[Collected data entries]
:::

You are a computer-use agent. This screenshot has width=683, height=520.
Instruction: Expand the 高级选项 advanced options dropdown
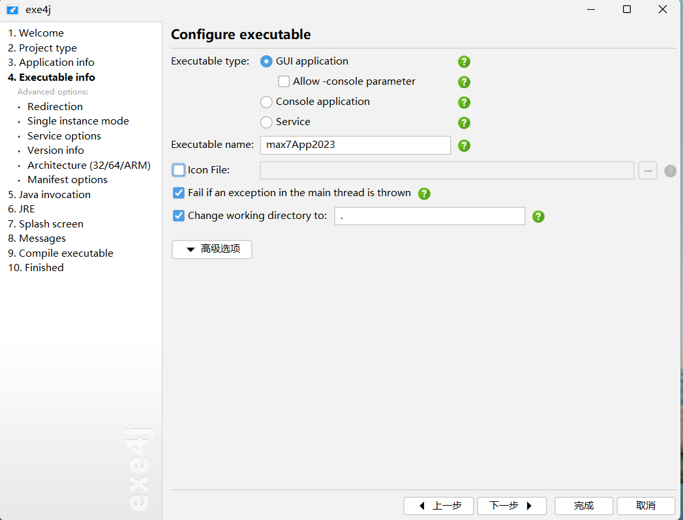point(212,250)

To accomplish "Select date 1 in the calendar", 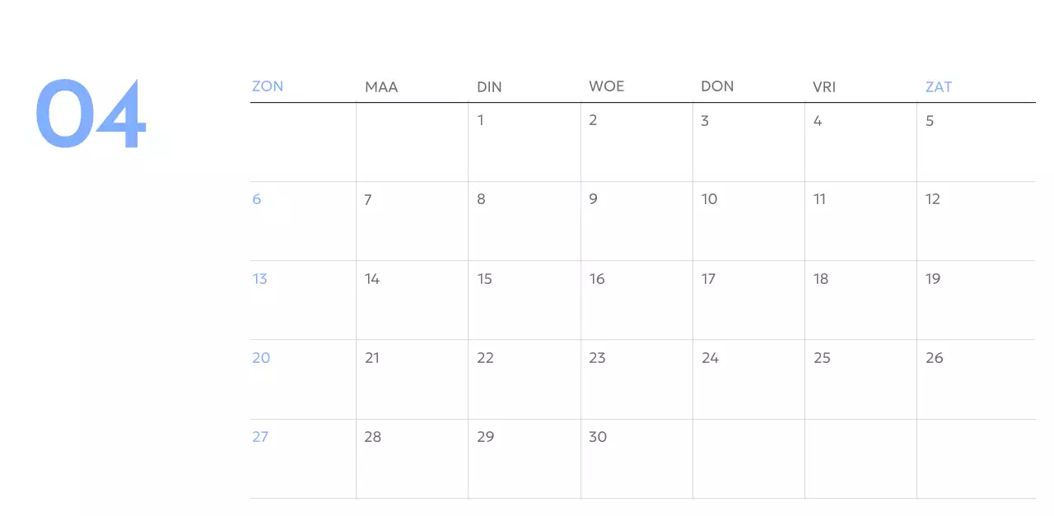I will click(481, 120).
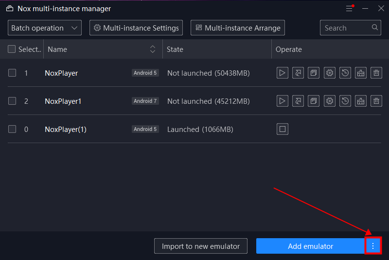Click the Add emulator button
This screenshot has height=260, width=389.
tap(310, 246)
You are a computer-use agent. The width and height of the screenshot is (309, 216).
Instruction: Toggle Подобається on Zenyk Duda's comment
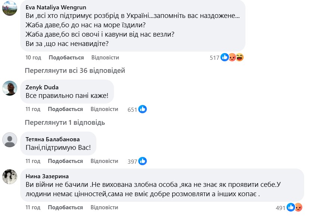(65, 109)
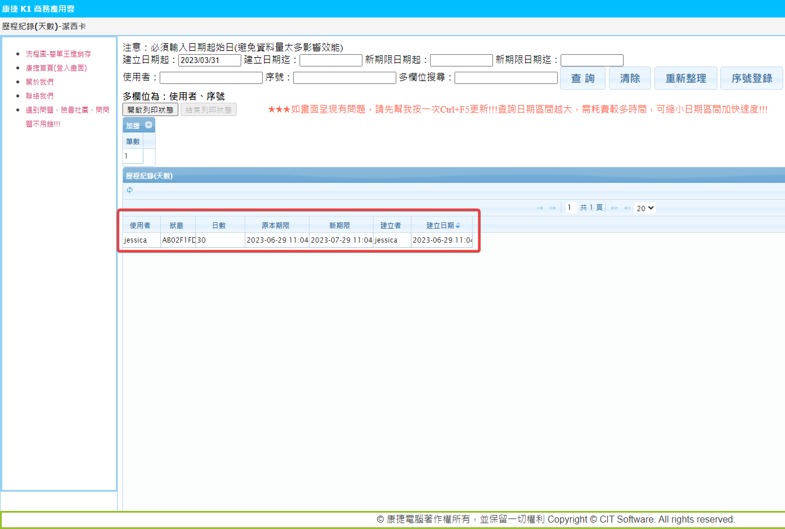This screenshot has height=529, width=785.
Task: Open the 聯絡我們 sidebar link
Action: pyautogui.click(x=40, y=96)
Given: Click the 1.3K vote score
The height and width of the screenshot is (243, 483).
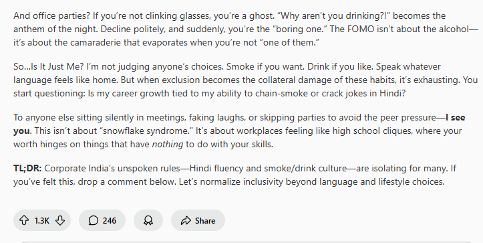Looking at the screenshot, I should (x=42, y=221).
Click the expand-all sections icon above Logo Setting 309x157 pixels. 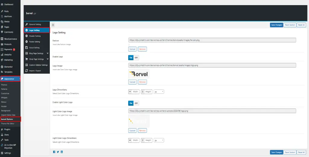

:::

**How to complete this task**
Across all the records above, find each line with "computer" in it and copy it.

**Solution below**
You are a computer-use agent. This screenshot has width=683, height=520.
You are a computer-use agent. The width and height of the screenshot is (309, 216).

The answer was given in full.